In order to visualize the prediction difference between the Particle Swarm Optimization Algorithm-Backpropagation (PSO-BP) model and the ordinary backpropagation (BP) model, we plotted the predicted power against the tangible power. As is clear from the figure, the prognostic curve of the PSO - BP model is very close to the actual power, especially in the case of drastic power fluctuations.

4. Conclusion

In this paper, a method for wind energy prediction using Gradient - based Back - Propagation neural network refined via the particle - swarm - inspired optimization algorithm is proposed. First, one year of operational data from wind farms is preprocessed, including data cleaning and normalization, which involves multidimensional information such as speed at which the wind blows and the course of the wind. These operations aim to further improve the data quality and eliminate the dimensionality effect. By using the PSO algorithm, the initial weights and threshold values of the Backpropagation neural network are optimized to Avert the model from reaching a local optimum. Finally, a test case study is conducted using data from a pre-divided test set.

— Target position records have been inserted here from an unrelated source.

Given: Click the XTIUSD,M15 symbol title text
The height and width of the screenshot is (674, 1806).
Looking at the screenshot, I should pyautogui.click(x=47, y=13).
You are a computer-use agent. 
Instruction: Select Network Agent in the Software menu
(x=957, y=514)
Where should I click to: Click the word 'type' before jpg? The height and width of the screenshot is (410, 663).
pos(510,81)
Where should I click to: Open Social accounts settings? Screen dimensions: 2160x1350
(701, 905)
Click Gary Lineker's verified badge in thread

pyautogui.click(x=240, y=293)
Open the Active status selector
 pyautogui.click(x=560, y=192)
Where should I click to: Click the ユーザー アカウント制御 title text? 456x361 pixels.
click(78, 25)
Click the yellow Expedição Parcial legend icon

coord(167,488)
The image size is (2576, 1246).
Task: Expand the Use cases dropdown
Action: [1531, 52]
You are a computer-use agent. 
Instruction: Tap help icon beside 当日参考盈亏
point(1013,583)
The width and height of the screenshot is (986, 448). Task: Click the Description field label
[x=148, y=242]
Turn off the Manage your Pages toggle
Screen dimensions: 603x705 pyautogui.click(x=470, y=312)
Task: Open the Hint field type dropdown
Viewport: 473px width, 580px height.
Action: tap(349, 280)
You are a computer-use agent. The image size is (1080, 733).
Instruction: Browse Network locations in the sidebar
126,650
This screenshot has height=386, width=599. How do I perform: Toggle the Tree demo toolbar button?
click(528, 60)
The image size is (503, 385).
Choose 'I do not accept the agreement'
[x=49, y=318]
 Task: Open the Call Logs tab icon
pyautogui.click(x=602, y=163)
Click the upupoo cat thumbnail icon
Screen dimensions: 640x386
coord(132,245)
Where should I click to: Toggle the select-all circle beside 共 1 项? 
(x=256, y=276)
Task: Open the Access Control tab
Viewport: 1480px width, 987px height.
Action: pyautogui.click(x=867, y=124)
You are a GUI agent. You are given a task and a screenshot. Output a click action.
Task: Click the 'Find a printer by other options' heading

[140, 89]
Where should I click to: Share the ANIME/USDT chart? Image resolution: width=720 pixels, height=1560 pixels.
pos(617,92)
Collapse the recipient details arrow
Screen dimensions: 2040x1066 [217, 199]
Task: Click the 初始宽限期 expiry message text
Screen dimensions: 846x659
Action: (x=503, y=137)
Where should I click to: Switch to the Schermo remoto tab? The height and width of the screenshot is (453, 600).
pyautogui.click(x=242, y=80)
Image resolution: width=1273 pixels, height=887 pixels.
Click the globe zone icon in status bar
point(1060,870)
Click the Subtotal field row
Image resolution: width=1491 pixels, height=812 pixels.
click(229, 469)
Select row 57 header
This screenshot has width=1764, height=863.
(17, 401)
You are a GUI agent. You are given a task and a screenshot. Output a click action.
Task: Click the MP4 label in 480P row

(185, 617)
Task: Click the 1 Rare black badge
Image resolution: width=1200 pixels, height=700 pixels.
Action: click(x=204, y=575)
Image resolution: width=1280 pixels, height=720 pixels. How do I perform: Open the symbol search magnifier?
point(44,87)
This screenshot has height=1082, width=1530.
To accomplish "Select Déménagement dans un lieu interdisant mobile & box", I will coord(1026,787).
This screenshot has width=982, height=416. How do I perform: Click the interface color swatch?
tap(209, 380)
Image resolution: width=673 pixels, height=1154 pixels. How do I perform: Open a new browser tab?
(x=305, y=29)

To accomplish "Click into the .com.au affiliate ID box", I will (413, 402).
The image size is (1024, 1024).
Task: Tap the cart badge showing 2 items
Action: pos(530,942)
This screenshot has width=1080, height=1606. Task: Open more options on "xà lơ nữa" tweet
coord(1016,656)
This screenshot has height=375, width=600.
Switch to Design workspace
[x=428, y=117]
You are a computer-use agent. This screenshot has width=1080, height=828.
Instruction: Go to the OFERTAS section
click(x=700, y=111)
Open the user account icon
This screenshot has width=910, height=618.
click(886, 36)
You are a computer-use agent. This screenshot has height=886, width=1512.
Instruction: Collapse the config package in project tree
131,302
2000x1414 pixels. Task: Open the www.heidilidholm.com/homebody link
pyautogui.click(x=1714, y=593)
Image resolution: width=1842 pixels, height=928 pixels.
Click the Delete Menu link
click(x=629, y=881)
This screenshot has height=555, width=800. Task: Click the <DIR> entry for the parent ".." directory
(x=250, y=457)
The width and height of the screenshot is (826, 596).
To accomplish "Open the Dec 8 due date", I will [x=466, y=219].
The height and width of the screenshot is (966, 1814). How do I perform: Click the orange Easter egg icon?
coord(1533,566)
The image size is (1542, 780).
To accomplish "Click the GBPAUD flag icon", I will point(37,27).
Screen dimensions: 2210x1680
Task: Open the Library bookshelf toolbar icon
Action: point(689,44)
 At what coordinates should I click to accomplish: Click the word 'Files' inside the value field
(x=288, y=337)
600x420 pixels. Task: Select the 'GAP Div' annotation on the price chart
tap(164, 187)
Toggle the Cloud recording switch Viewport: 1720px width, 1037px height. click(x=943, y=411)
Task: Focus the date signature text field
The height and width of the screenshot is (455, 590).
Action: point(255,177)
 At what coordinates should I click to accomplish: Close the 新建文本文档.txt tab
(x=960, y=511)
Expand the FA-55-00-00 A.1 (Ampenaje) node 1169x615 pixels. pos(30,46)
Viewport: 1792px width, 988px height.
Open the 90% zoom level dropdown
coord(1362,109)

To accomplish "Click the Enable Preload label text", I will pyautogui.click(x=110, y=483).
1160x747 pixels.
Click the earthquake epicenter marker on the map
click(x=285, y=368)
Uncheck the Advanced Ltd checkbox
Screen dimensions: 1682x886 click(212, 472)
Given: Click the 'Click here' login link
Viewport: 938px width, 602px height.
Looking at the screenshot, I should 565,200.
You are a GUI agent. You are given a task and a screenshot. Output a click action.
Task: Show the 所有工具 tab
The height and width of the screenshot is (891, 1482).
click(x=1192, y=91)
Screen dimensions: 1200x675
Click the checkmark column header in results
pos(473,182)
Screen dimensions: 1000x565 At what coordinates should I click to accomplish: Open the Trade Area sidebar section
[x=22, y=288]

The case study compares traditional methods including Backpropagation (BP) neural networks, Kernel-based support vector models, as well as chronological data forecasting. Results from experiments indicate that the PSO-BP framework outperforms traditional methods performs best from the perspective of evaluation criteria, namely root mean squared error, mean absolute percentage error, and classification accuracy. The method achieves more accurate and stable wind power prediction, which provides a more valuable decision basis for wind farm operation and power system dispatch.